Prep the oven and pan: Preheat oven to 350°F (175°C). Grease a 9x13-inch baking dish or similar casserole with butter or nonstick spray.
Peel and slice apples: Peel, core, and slice apples about 1/4-inch thick.
Keep slices uniform so they cook evenly.
Make the apple filling: In a large bowl, toss apples with brown sugar, granulated sugar, cinnamon, nutmeg, flour or cornstarch, lemon juice, vanilla, and a pinch of salt.
Start the butter base: Melt 4 tablespoons of butter and stir it into the apples. Spread the apple mixture in the prepared dish.
Par-bake the apples: Bake uncovered for 15 minutes to soften the fruit. This helps the rolls bake through without overbrowning.
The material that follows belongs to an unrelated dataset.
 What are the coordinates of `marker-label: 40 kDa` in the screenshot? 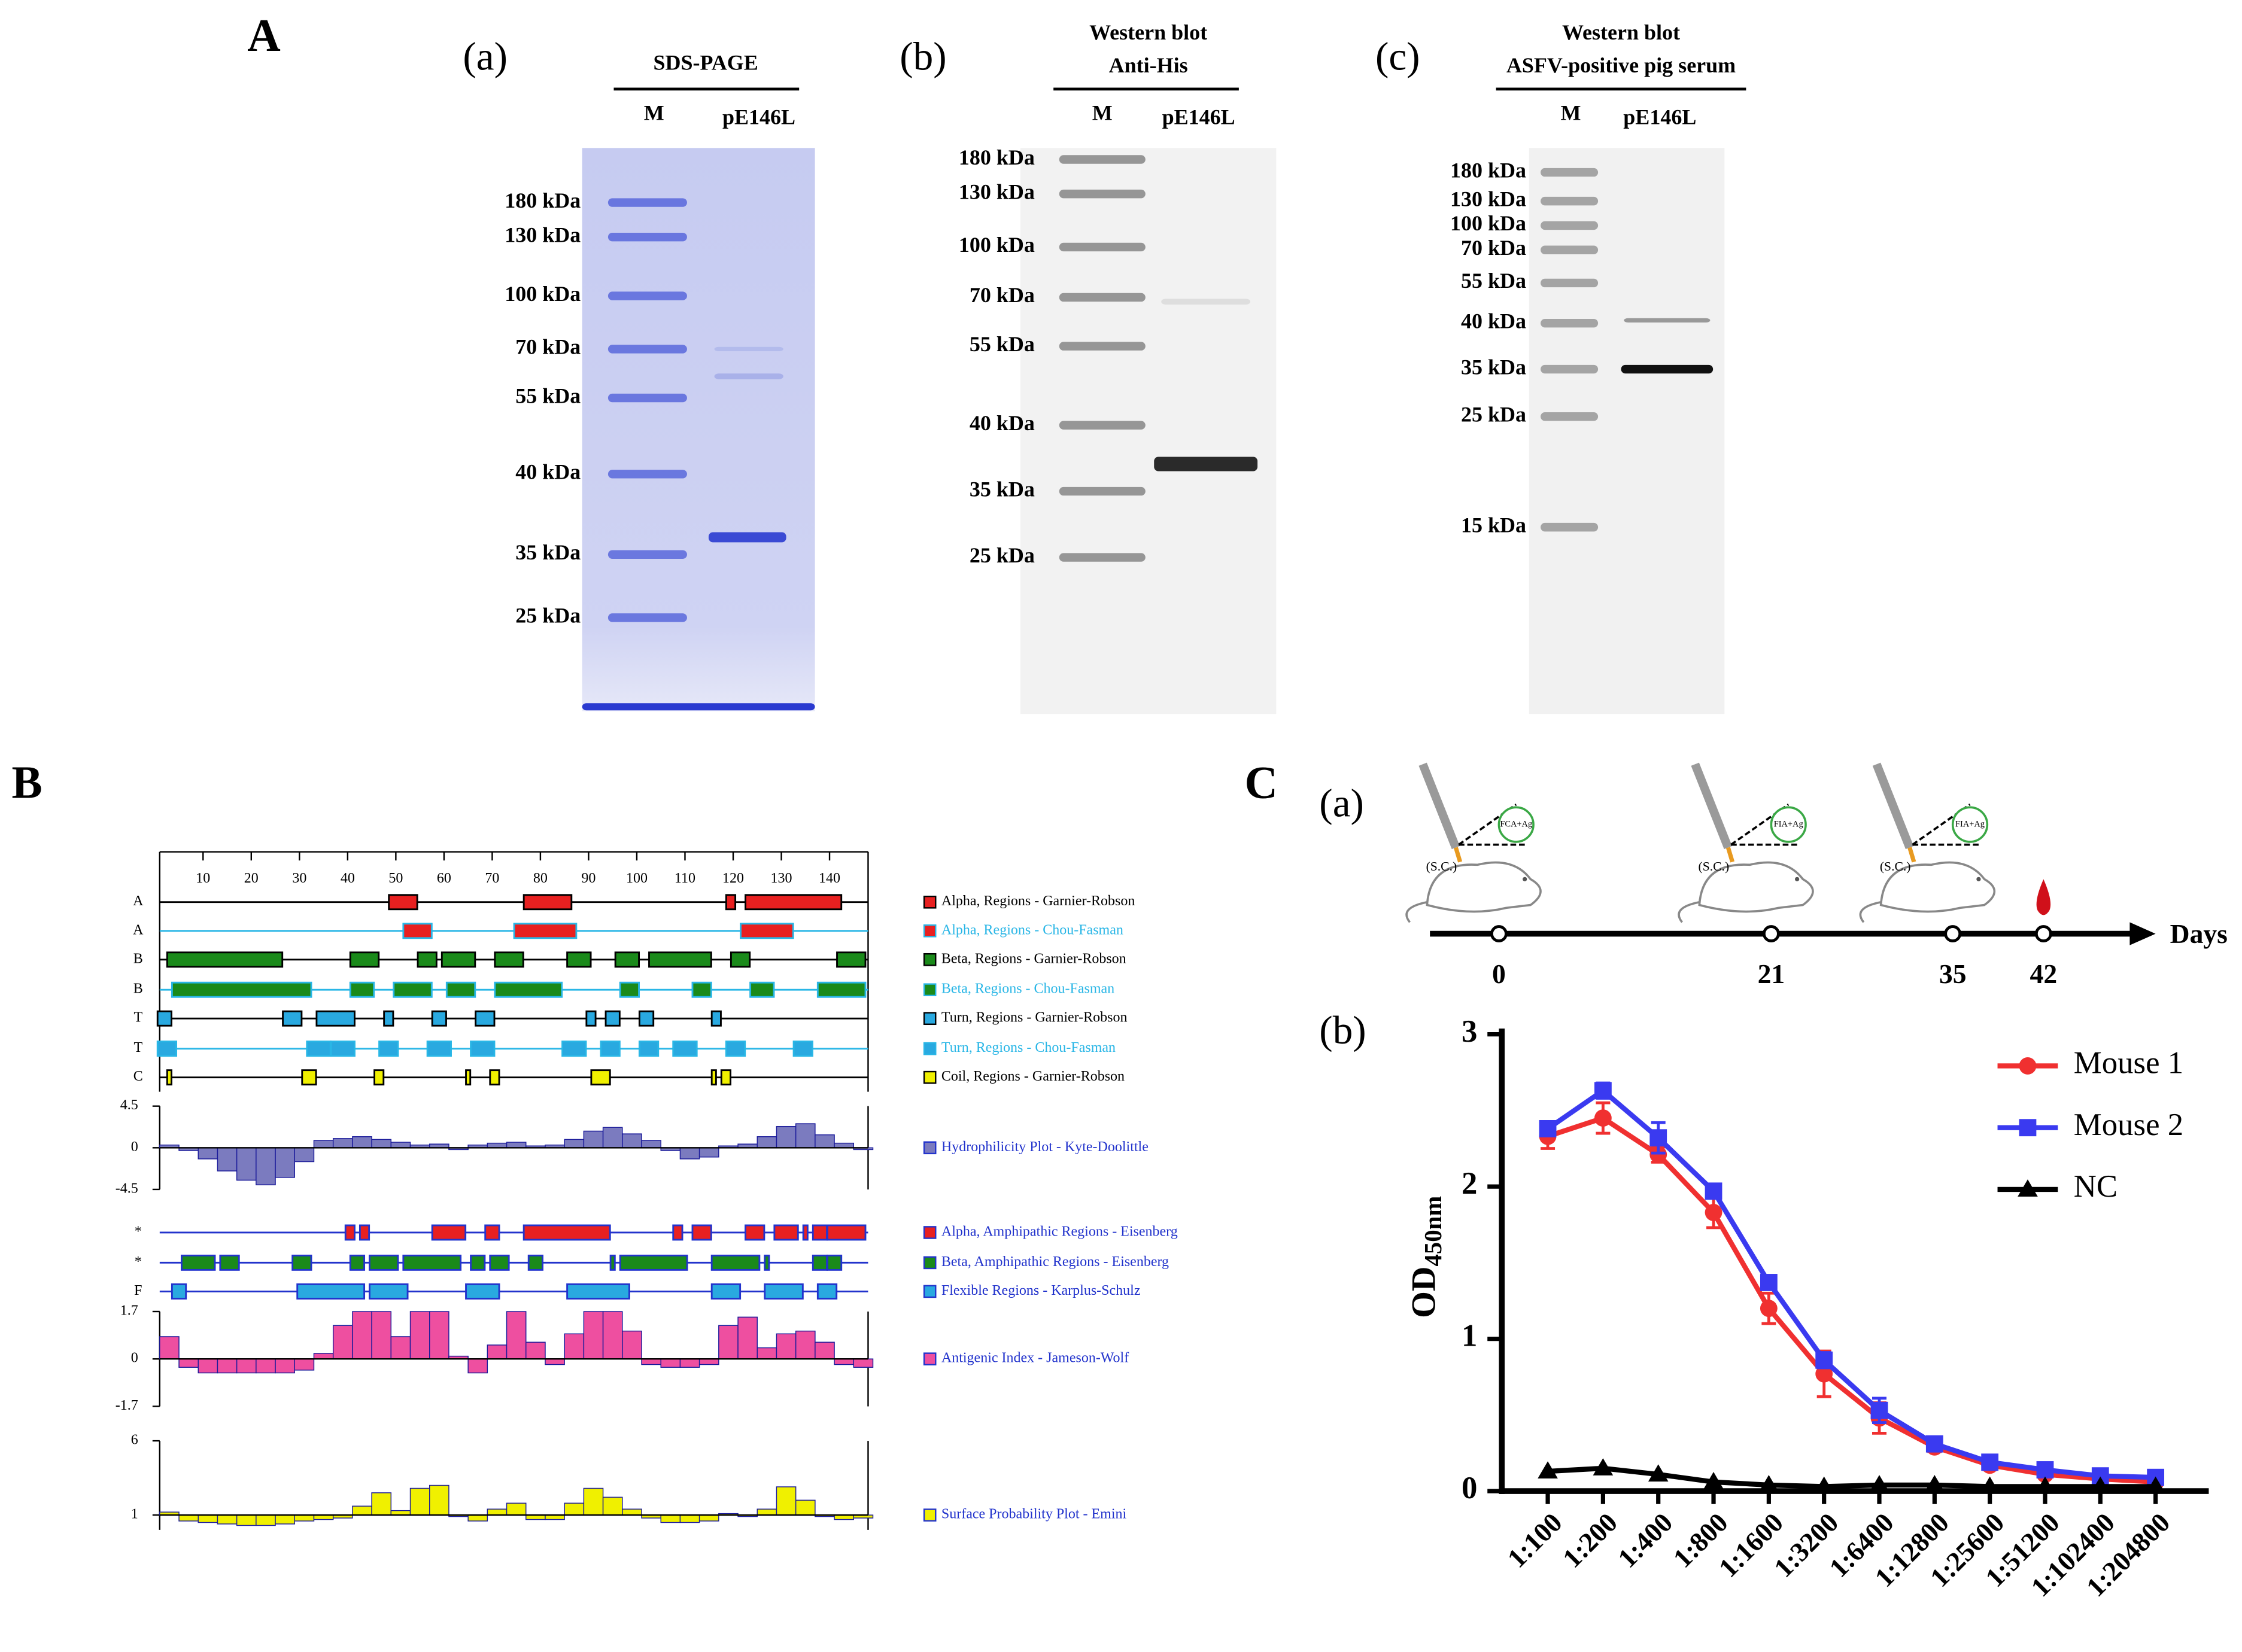 It's located at (548, 472).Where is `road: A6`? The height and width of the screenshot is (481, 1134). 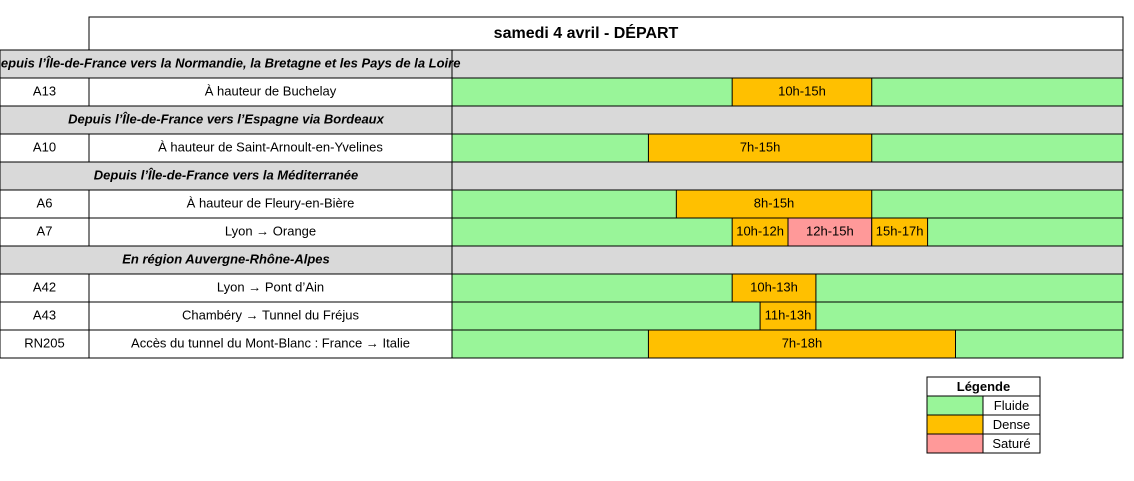
road: A6 is located at coordinates (45, 202).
Prepare the cinnamon rolls: While apples par-bake, open the cinnamon roll cans.
Cut each roll into quarters for bite-sized pieces that bake evenly.
Add the topping: Remove the dish from the oven. Arrange the cinnamon roll pieces over the hot apples in a single layer. Dot the top with the remaining 2 tablespoons of butter, cut into small cubes.
Bake until golden: Return to the oven and bake 22–28 minutes, until the rolls are puffed, golden, and cooked through in the center.
The filling should be bubbling.
Finish with icing: Let the cobbler rest 5–10 minutes. Warm the icing packets slightly and drizzle over the top. For extra shine, add a splash of milk to thin the icing if needed.
Serve: Spoon into bowls and serve warm.
Add a scoop of vanilla ice cream or whipped cream for contrast.